## [Given text]

State Capitols – Frankfort, Kentucky
On the great 2008 road trip that concluded the ‘Dead Presidents Quest,’ The ‘State House Odyssey’ began in earnest. Among the capitols between home and the last two graves was Kentucky’s. After posting the stories of three Kentucky vice presidents, it seems only right to include the state house.
Soon after our thirteen colonies became the first United States in 1789, Vermont was added in 1791. Kentucky, carved out of the Viginia Territory, was admitted to the union in 1792. With the larger towns of Louisville and Lexington competing to be the capital, Frankfort was the agreed upon compromise locale.
After the first two capitol buildings burned down, a third served the state until the need for more space prompted the construction of the current structure.
Seventy ionic columns surround the 403-foot-long capitol. The architect was clearly taken with the landmarks of France, since the dome, grand staircase and State Reception Room are all modeled after examples in Paris and Versailles.
The capitol building brochure refers to it as “one of the premier public examples of Beaux Arts classical architecture in the United States.” I would agree. The central nave/atrium is a spectacular space.
At each end of the atrium is a grand staircase. Thirty-six columns of solid Vermont granite are 26-feet tall and weigh ten tons. The capitol information boasts that the only machine used in the entire capitol construction was the cement mixer. Each solid column inside and out was lifted into place by pulleys and hand labor. When installed, each column cost $1,968. Today, you can’t get a formal drawing of a column for that amount.

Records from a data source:
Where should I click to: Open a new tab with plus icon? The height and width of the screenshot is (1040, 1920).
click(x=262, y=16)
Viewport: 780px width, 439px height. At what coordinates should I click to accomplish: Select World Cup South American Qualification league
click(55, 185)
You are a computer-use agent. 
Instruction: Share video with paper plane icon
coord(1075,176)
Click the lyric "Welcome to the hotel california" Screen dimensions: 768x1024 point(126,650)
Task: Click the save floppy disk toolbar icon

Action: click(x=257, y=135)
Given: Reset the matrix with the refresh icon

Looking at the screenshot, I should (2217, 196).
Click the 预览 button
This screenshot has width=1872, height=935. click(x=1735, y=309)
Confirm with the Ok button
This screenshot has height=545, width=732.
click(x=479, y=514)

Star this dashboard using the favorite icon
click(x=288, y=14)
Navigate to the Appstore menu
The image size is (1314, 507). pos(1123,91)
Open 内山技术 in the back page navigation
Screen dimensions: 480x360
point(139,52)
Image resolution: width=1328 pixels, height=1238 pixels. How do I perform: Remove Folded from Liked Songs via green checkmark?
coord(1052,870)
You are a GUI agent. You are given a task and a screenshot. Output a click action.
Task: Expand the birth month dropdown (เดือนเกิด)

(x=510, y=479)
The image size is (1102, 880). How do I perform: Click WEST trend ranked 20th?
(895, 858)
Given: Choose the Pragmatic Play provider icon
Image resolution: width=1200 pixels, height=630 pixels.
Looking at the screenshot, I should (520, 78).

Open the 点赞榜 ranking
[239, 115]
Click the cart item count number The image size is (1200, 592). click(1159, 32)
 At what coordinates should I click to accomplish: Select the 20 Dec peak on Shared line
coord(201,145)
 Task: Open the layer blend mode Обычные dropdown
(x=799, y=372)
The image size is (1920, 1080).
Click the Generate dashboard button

## [Prompt]
Pick up the text on the Kentucky State Capitol in Frankfort after its final sentence and continue it.

## [Task response]
The phosphate and calcium content of Kentucky soil makes it especially good for farming and raising the thoroughbred horses for which the Bluegrass State is known. Tobacco is the state’s leading cash crop and it was not until 2004 when the state finally banned smoking inside the capitol.
As in the Iowa state house, Kentucky has a display of female dolls dressed in what are believed to be replicas of the dresses they wore at their husbands’ inaugurations. One state journalist has called them creepy and said they should be removed.
Placed among the honored sons of Kentucky and one of four in the central rotunda space is the traitor president of the Confederacy, Jefferson Davis. Installed in 1936, the Daughters of the Confederacy decided the Lost Cause needed to be pumped up seventy years after its defeat. It shared the space with Henry Clay, pioneering surgeon Ephraim McDowell and vice president Alben Barkley. Righting rebel wrongs has finally caught on in the twenty-first century. In 2018, they decided to keep the statue but remove the plaque that called him a patriot and hero. Two years later, the statue was finally taken away.